Matt Cooke scores quick goal in season opener, quiets the boo birds

Matt Cooke, the Minnesota Wild's new agitator
Matt Cooke, the Minnesota Wild's new agitator
Tony Nelson

Matt Cooke sprints towards the offensive zone and pushes his opponent against the boards. After forcing the puck free with his stick, he sneaks unnoticed in front of the goal. All eyes are on his teammate Kyle Brodziak, who fires low. Cooke quickly angles his right skate and deflects the tiny rocket into the corner of the net.

It's only 64 seconds into the Minnesota Wild's home opener against the L.A. Kings on Thursday and Cooke has already quieted his hometown critics. The Wild would lose the game 3-2, during an overtime shootout, but Cooke's goal gave the team an early boost of momentum. From then on, the sprinkling of boos that had preceded the start of the game were buried in applause.

But there's no telling how long that will last. Night in and night out, for the rest of the season -- probably for the rest of his career -- Cooke will be subject to intense scrutiny because of his history of questionable hits.

SEE ALSO: Matt Cooke: The soul of an agitator

"Do you really need another goon? I'd rather have a skilled player," says one fan, 41-year-old Kelly Cooper, outside the stadium. "We'll give him the benefit of the doubt -- he's turning a new leaf."

However, Cooper adds, "If he slashes someone in the neck, I won't cheer for him."

Cooper wasn't the only fan who thinks Cooke, despite two years without a suspension, is capable of such a thing.

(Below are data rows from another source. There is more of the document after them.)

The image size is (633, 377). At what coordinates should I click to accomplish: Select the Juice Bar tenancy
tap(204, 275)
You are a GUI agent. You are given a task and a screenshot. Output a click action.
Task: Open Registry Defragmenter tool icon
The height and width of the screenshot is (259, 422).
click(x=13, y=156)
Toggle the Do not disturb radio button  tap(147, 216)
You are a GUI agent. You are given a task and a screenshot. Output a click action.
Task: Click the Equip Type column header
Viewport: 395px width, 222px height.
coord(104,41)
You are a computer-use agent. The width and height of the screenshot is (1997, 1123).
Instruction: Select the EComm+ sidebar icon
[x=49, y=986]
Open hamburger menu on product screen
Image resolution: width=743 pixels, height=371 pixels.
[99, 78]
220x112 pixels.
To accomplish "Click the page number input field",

Twenty-five-year-old Dan Chirafisi says he grew up playing hockey and doesn't believe that Cooke's nastiest hits were mistakes. But he points to the way fans in markets such as Detroit got over their hostility for Todd Bertuzzi. While playing for the Vancouver, in 2004, Bertuzzi punched Colorado's Steve Moore in the back of the head and fell on top of him, fracturing several neck vertebrae.

"For them to accept Bertuzzi, I think we can accept Cooke," Chirafisi says.

For that to happen, Cooke will need to prove himself offensively in more than a single game, and the Wild organization seems conscious of that. His jerseys have been selling fairly well, says Jen Meyers, a manager at the team store, but there are fewer items bearing with his name or image than other star players.

"As people start to accept him a little more, we'll get more," she says, including pucks and pins and decals.

Cooke is prepared for the long haul.

"I play for the Minnesota Wild now and that's who I am," he says after the game. "From here on out, for the next three years, that's where I'm at."